The way I see ITC is that you are only paying for the cigarette business. It is a monopoly business that grows volumes in single digits on average. Earnings grow at 10% cagr on average and a 2% yield. Yield keeps increasing as earnings grow and the cig business has shown huge pricing power as even in the worst taxation times ITC still managed to grow earnings. This shows the underlying strength of its cigarette business. This business needs pretty much no capital to grow and operate as well.

They then funnel these cash flows into a number of other businesses. Household brands have been built with huge capital. They keep re-investing to grow their other fmcg business. I think they are reaching a period where the fmcg business is now showing margins and margins will slowly improve towards industry standards & then support growth of new initiatives internally itself (through cash flows of other fmcg itself). This will give a fillip to bottom line & free up further cash for ITC to invest in newer lines of business.

The ITC of today can enter any business and pump it with capital to scale it and then break-even. Capital allocation of ITC is not poor. Majority of its initiatives do end up making money in the long run. Of course a few brands and businesses end up failing and they take steps to exit them or restructure them. They have a mammoth cash machine in cigarettes and they never talk/speak about the cash power of their sin business much, even in their Annual Reports its not boasted about like their other businesses.

I think in other fmcg they have successfully built profitable and big brands. Aashirvaad is now expanding its offerings, Master chef seems to be a solid product in frozen foods, that seems to be a futuristic market in India. Sunfeast has managed to garner market share in the hyper competitive biscuit market. Bingo has also made space for itself in a tough market.

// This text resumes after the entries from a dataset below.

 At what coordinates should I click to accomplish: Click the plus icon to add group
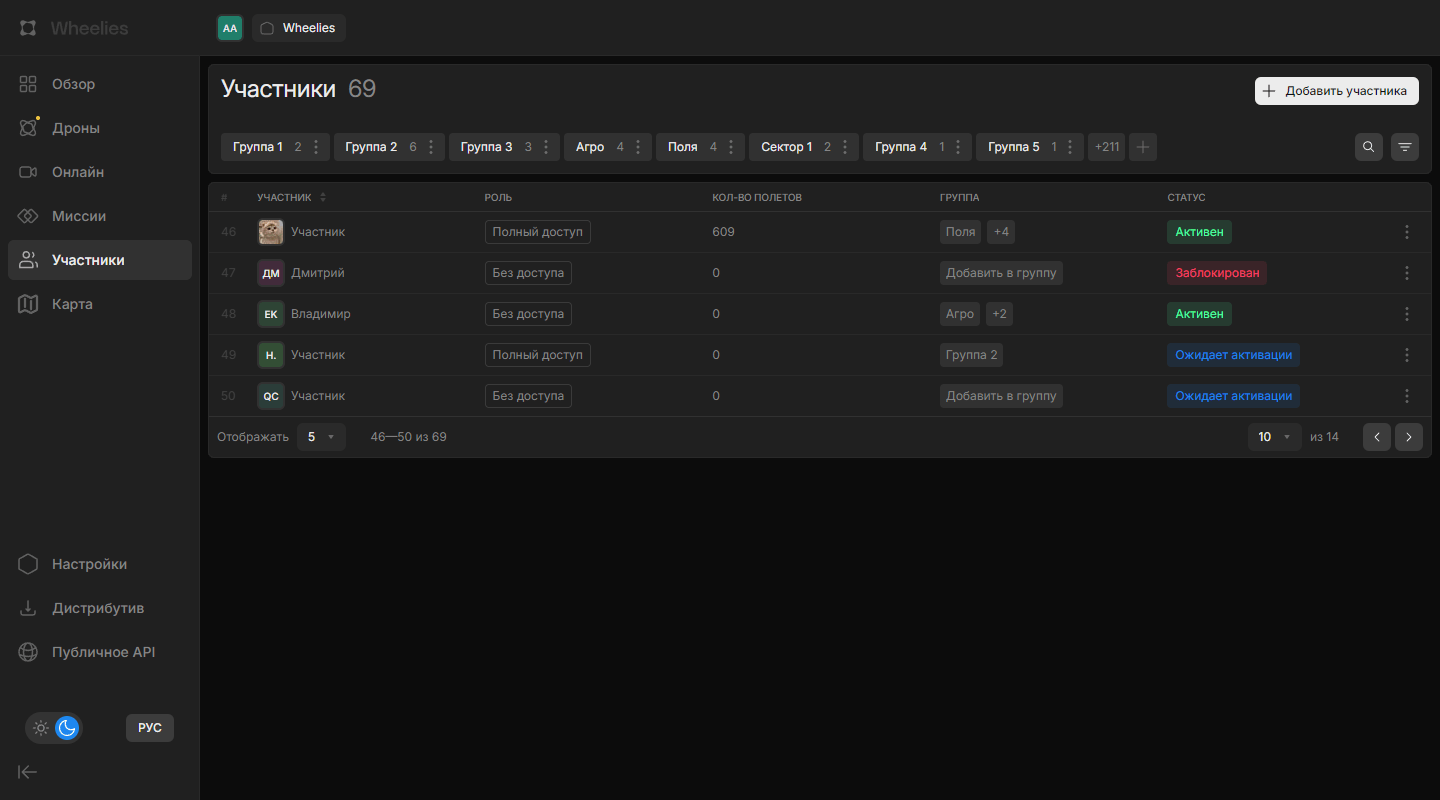tap(1143, 147)
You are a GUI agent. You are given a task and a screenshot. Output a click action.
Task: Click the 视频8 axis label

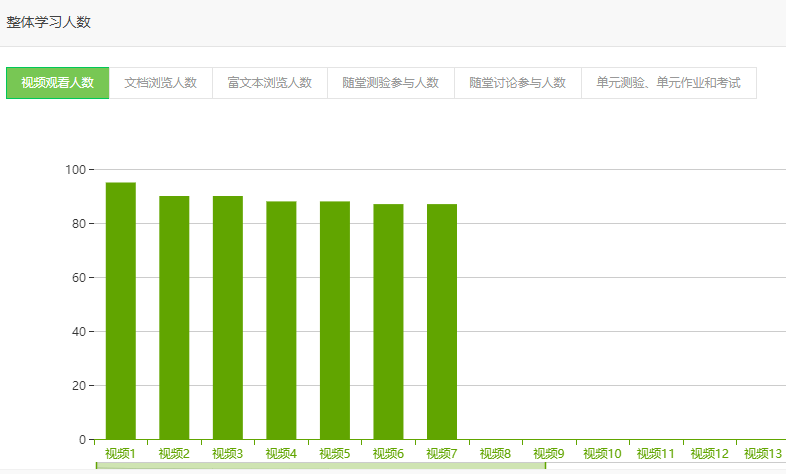point(495,454)
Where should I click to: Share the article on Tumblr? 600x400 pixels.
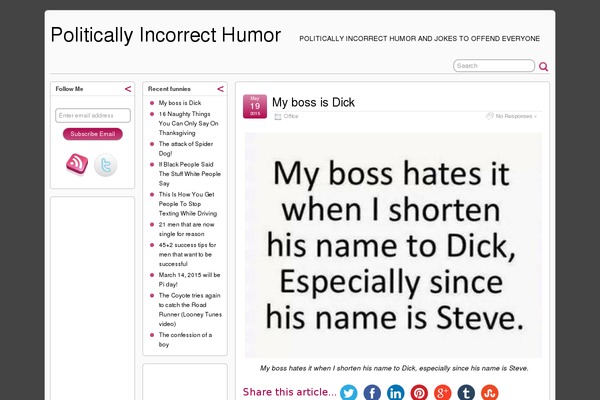click(466, 392)
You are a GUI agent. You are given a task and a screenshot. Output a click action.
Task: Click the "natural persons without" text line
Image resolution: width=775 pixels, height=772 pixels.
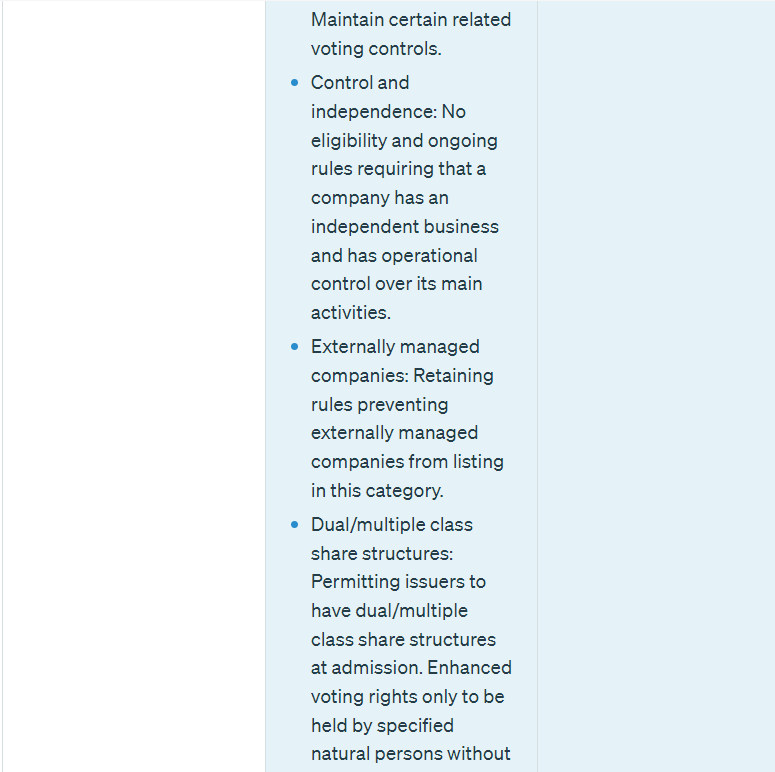[x=410, y=754]
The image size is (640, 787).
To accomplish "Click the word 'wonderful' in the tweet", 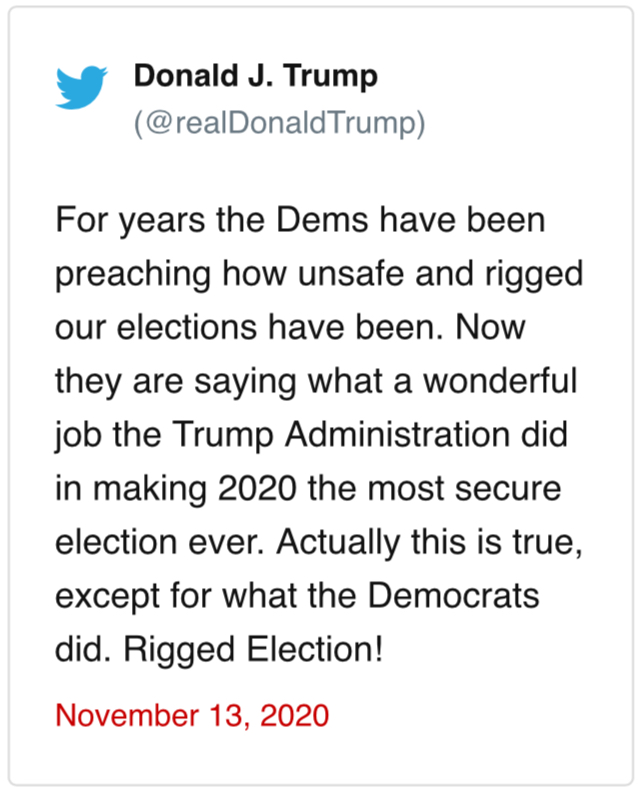I will 500,381.
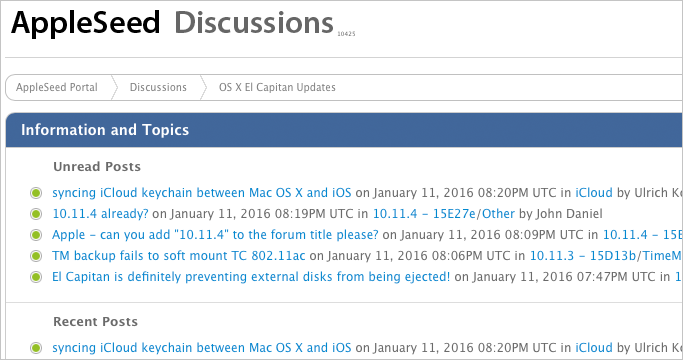Open '10.11.4 already?' topic link
The width and height of the screenshot is (683, 360).
coord(100,214)
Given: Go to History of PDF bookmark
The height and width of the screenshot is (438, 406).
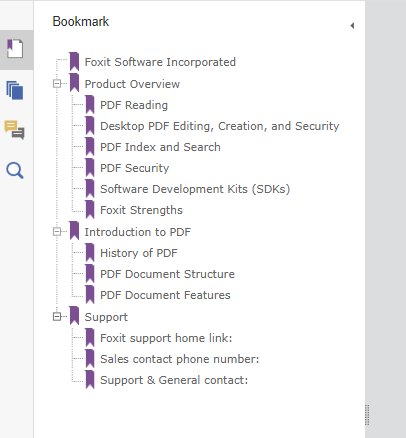Looking at the screenshot, I should tap(139, 253).
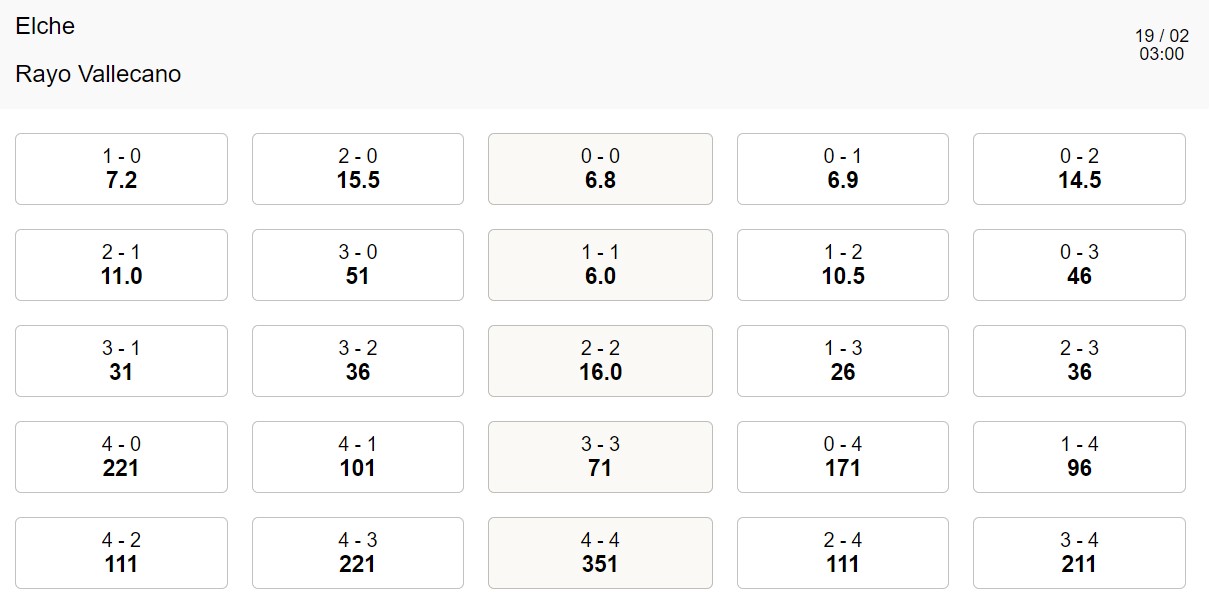Bet on the 3 - 3 draw at 71

click(600, 457)
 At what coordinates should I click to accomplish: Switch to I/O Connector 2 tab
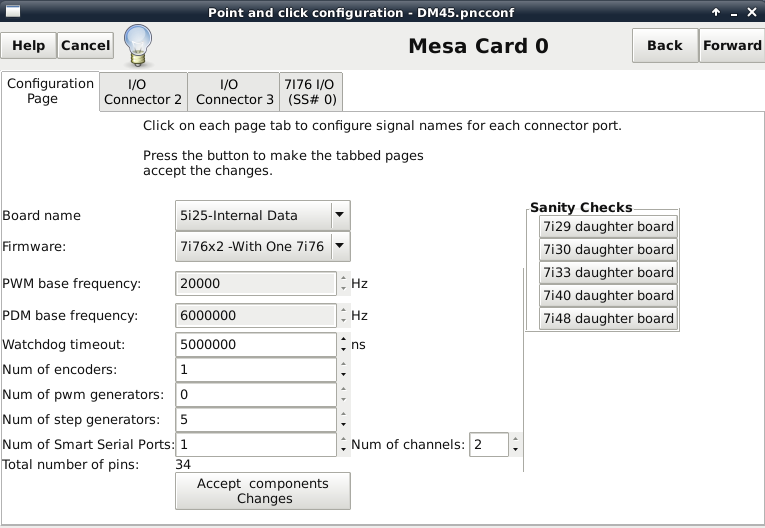[143, 92]
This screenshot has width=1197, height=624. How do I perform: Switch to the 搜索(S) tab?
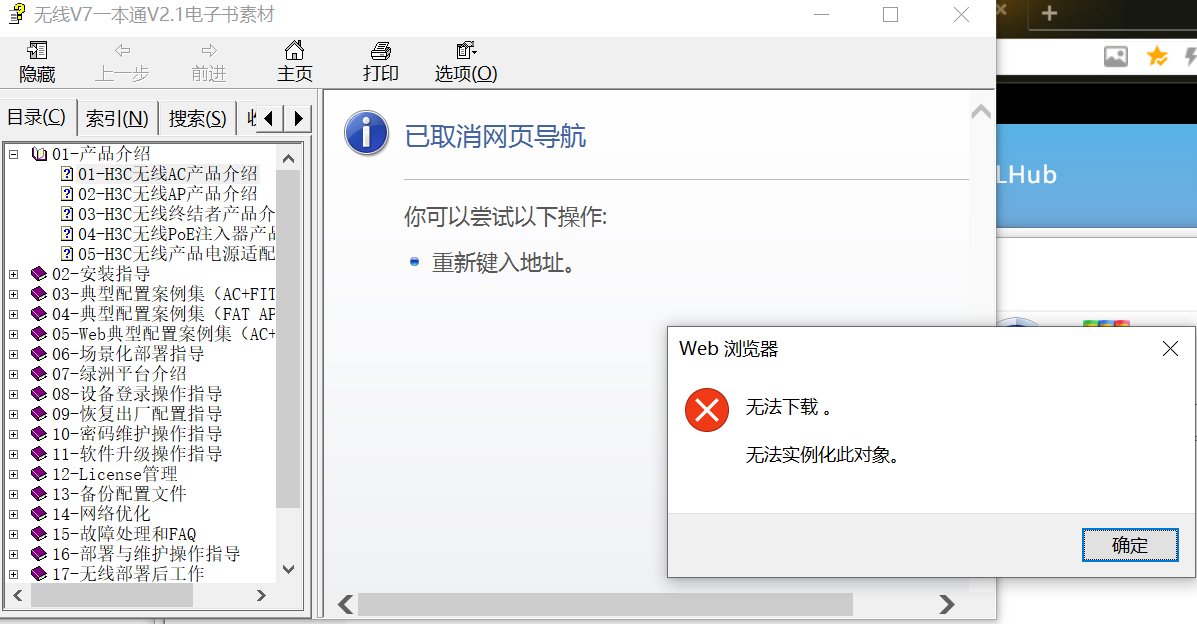198,118
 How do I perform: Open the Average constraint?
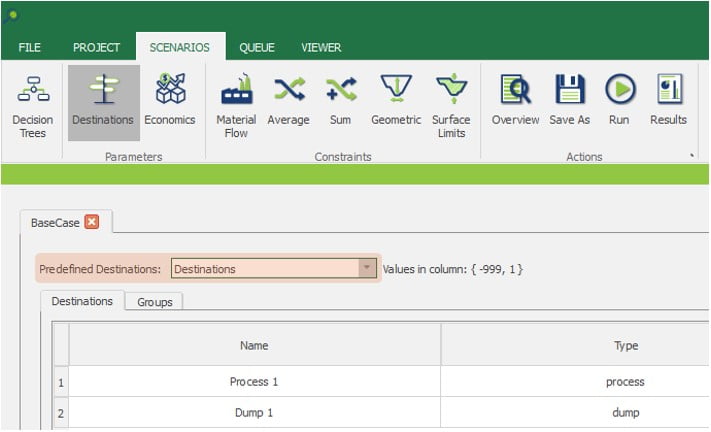288,102
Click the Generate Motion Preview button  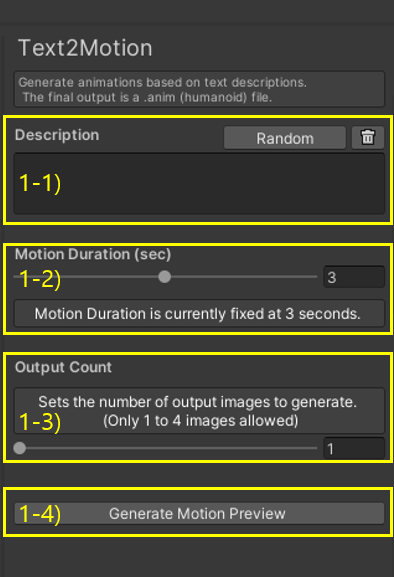(199, 513)
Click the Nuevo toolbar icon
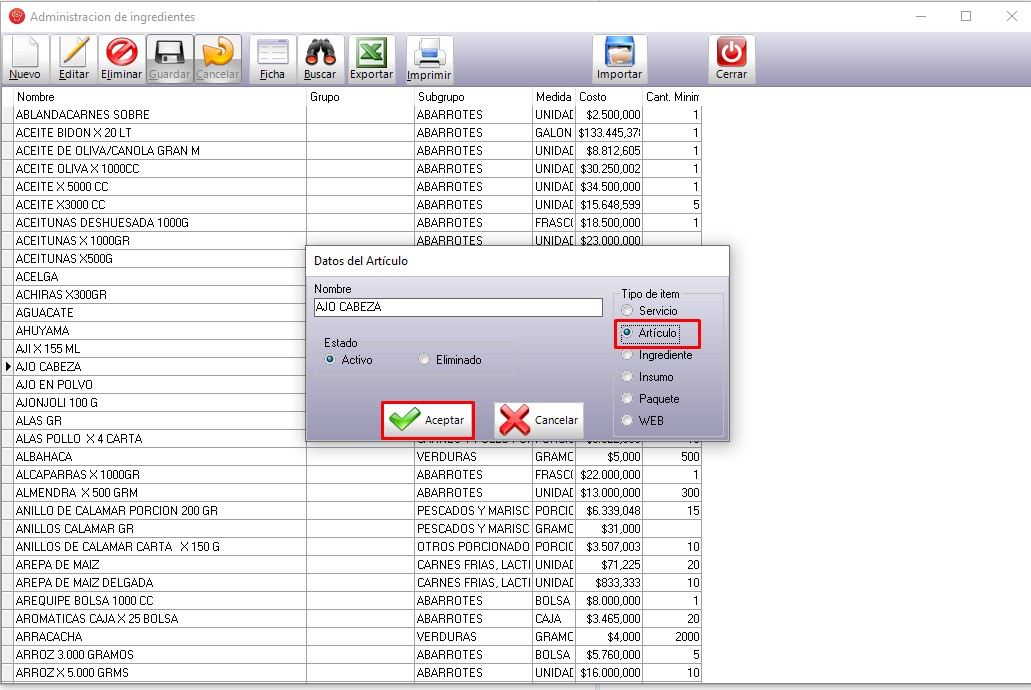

They have a bunch of other brands such as:

  • Mangaldeep , that has not seen a big hit due to patanjali and maintains its position in a household Indian product.
  • Classmate & Paperkraft , ITC has managed to create a brand in the notebook space. And further having the largest Printing Press infrastructure in the country, it creates cost synergies for them across businesses as they have vertically integrated packaging for FMCG, cigarettes etc: etc: Therefore, being able to optimise one of the bigger costs in FMCG that is packaging.
  • Other brands like savlon, fiama, engage, Yipee, candyman, Aim matches etc:. Newer brands in Sunbean coffee, bnatural juices etc:
  • All these brands have a number of extensions like sunfeast has dark fantasy, farmlite, the new wonderz milk etc:

Further they are a fully integrated company. They have control over every aspect of the value chain from manufacturing to logistics to packaging to even contract farming.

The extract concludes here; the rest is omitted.